I think that we could figure out the context of the standard help links, although parsing them would be a pain in the neck and finding all of them and correctly parsing them would be even more trouble.  As an example, I don't really want to provide help on reports, but if I override Salesforce help, then even report help goes to my help pages.  If I don't do a complete help override, but use S-Controls to override on an indvidual custom object basis only, then I get back to the inconsistency problem. 

 

I'm thinking of using buttons to go to my help for two reasons.

 

First, if there is a button, the user knows they are going to my help.  If there is a link, they know they are going to Salesforce help.  I think the consistency will help everyone keep track of what's what.

 

Secondly, if i use a button, i can go to a visualforce page and send the context as a parameter.  That will allow me to display a page which includes an overview of my information on the referenced object as well as call information that a user site could have entered to augment my help.  My page would then provide a link to the actual robohelp files.  That all requires more work than I really want to do to build these overview pages, but right now I just haven't figured out a better way to provide my sites with a way to augment help.

 

Any other ideas or suggestions you'd like to share would be greatly appreciated,

Jeff

 

cgosscgoss

I like the predictability of the buttons/links as you've outlined.
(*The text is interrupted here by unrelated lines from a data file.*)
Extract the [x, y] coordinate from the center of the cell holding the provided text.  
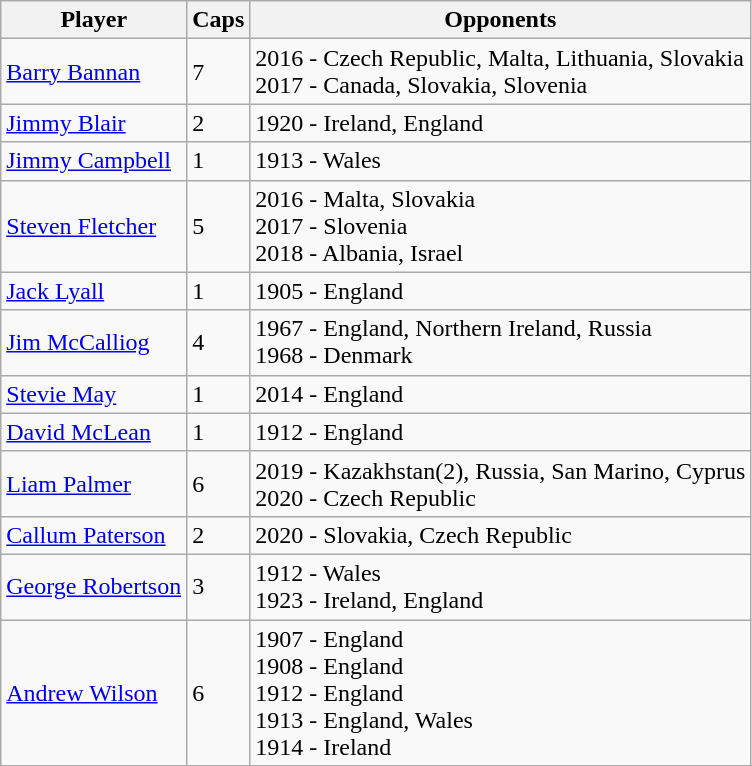
7 [218, 72]
5 [218, 226]
Caps [218, 20]
Andrew Wilson [94, 693]
4 [218, 342]
2016 - Czech Republic, Malta, Lithuania, Slovakia2017 - Canada, Slovakia, Slovenia [500, 72]
Jimmy Campbell [94, 161]
1913 - Wales [500, 161]
Jim McCalliog [94, 342]
1920 - Ireland, England [500, 123]
Callum Paterson [94, 535]
1967 - England, Northern Ireland, Russia1968 - Denmark [500, 342]
Steven Fletcher [94, 226]
David McLean [94, 432]
2016 - Malta, Slovakia2017 - Slovenia2018 - Albania, Israel [500, 226]
1912 - Wales1923 - Ireland, England [500, 586]
George Robertson [94, 586]
1907 - England1908 - England1912 - England1913 - England, Wales1914 - Ireland [500, 693]
2019 - Kazakhstan(2), Russia, San Marino, Cyprus2020 - Czech Republic [500, 484]
Opponents [500, 20]
Jimmy Blair [94, 123]
1912 - England [500, 432]
Barry Bannan [94, 72]
1905 - England [500, 291]
2020 - Slovakia, Czech Republic [500, 535]
Jack Lyall [94, 291]
Liam Palmer [94, 484]
2014 - England [500, 394]
3 [218, 586]
Stevie May [94, 394]
Player [94, 20]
However, the drawback to buttons is that they are only available on the detail pages of your custom objects. If you were to override the help on your objects, the user could get to it from the tab views, edit pages, and the detail pages. Just something to keep in mind.

 

I also like the VF solution you describe, in which the user is always sent to the same page, but then their context is used to provide the correct content. You could also do this using the help links. Instead of the s-control being a static URL, it could be HTML and redirect to the VF page, filling in the correct content. This would of course be a stop-gap before SF supports some other form of help override mechanism.